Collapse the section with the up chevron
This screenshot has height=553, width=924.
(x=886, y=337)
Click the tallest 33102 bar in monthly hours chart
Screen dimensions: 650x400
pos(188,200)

○ ○ ○ ○ ○ ○ ○

What is required:
Render all the material above as a JSON list of strings, one string for each line, with blank lines left out.

Exercise output:
[
  "Collapse the section with the up chevron",
  "This screenshot has height=553, width=924.",
  "(x=886, y=337)",
  "Click the tallest 33102 bar in monthly hours chart",
  "Screen dimensions: 650x400",
  "pos(188,200)"
]